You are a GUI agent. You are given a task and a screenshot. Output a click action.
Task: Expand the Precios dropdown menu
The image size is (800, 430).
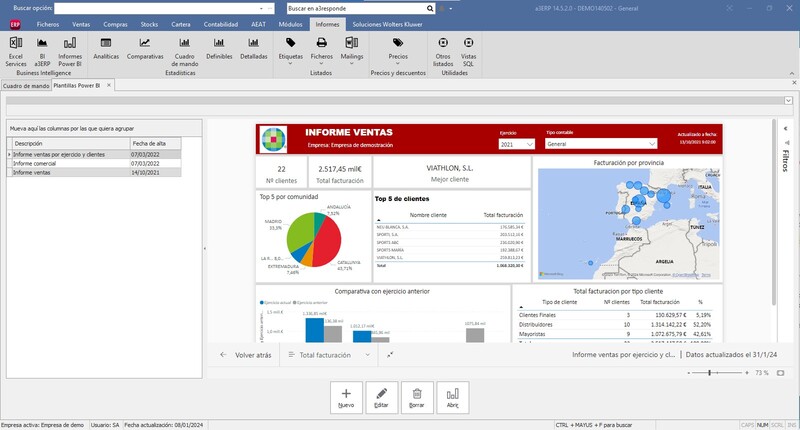(x=399, y=49)
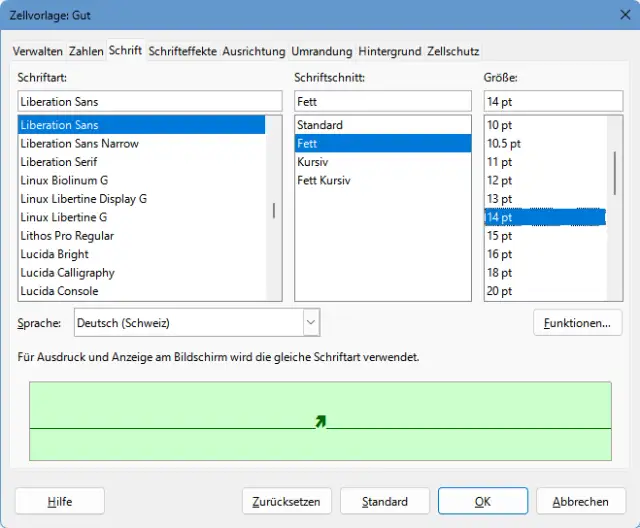Click the Schriftart input field

[x=150, y=101]
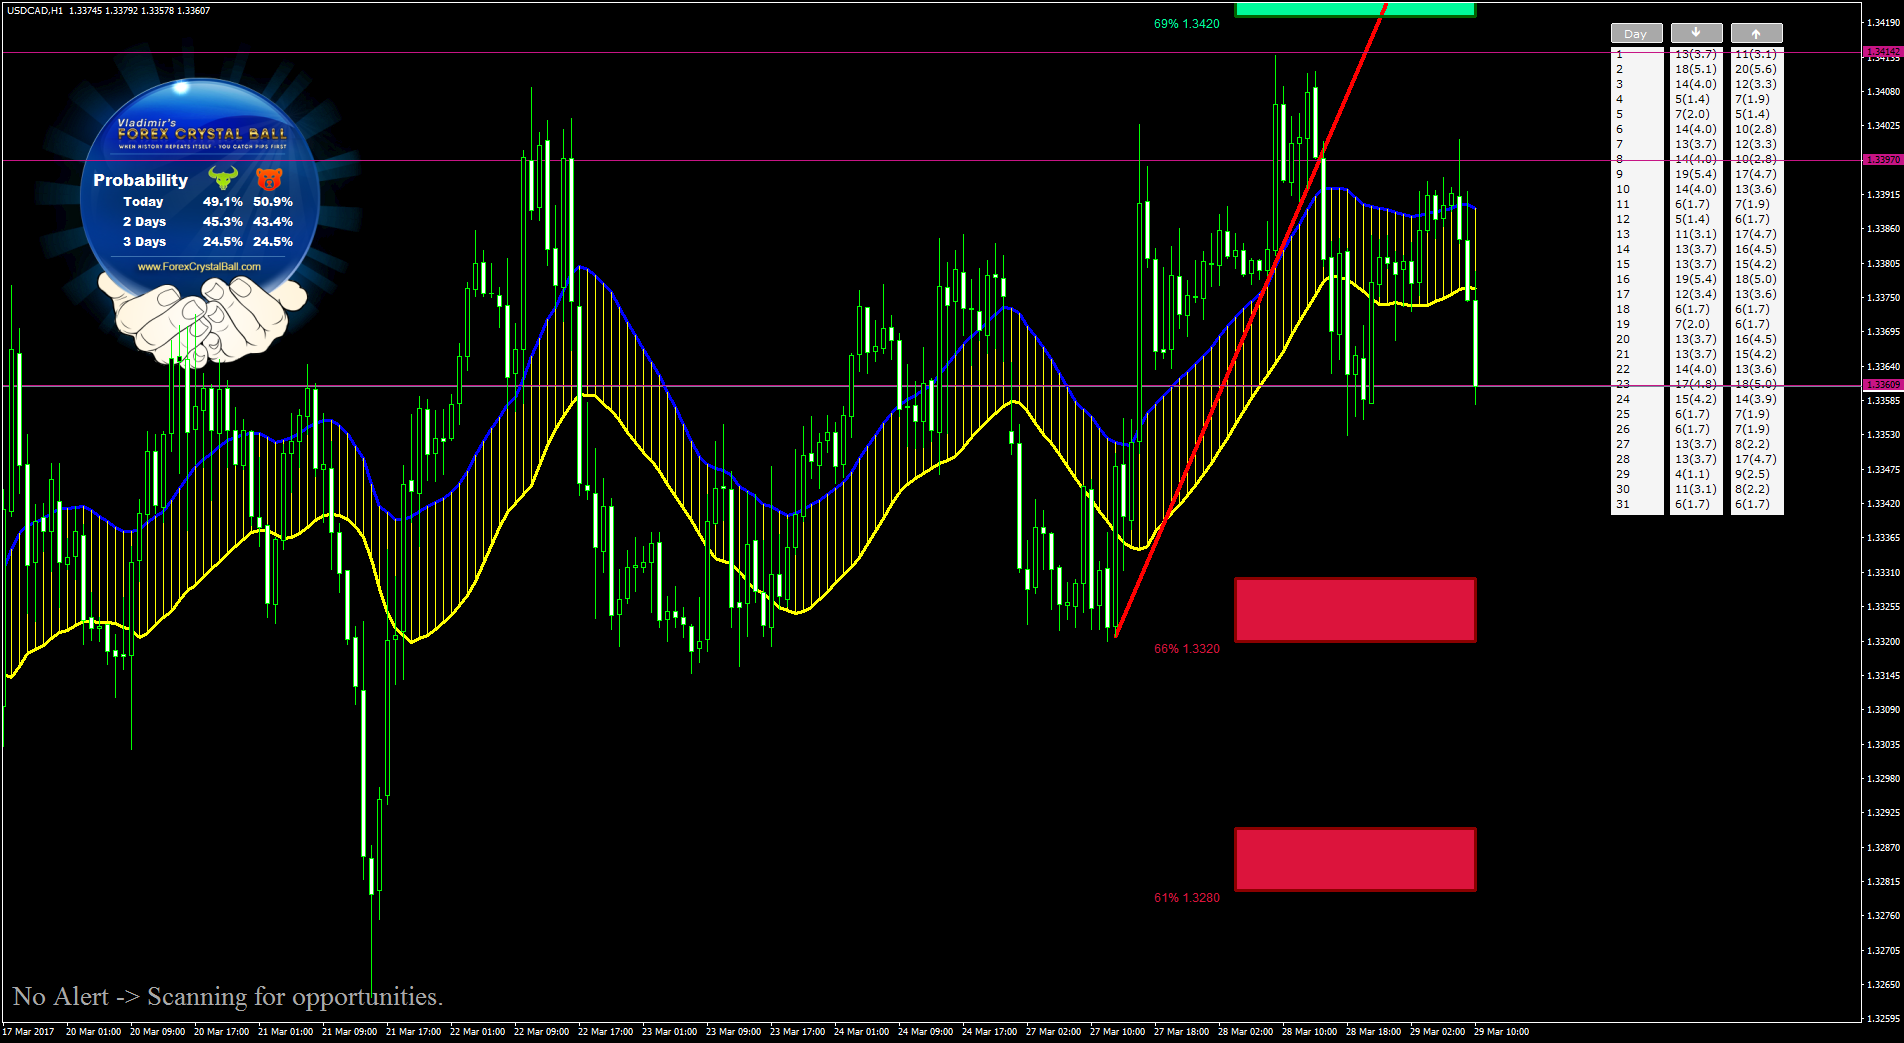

» YOUR ASSIGNMENT
Repeat the entries exactly, pictures left out.

» EXPECTED OUTPUT
You are a GUI agent. You are given a task and a screenshot. Output a click action.
Task: Expand the Precios dropdown menu
The image size is (800, 430).
(x=399, y=49)
Click the Schriftart input field

[x=150, y=101]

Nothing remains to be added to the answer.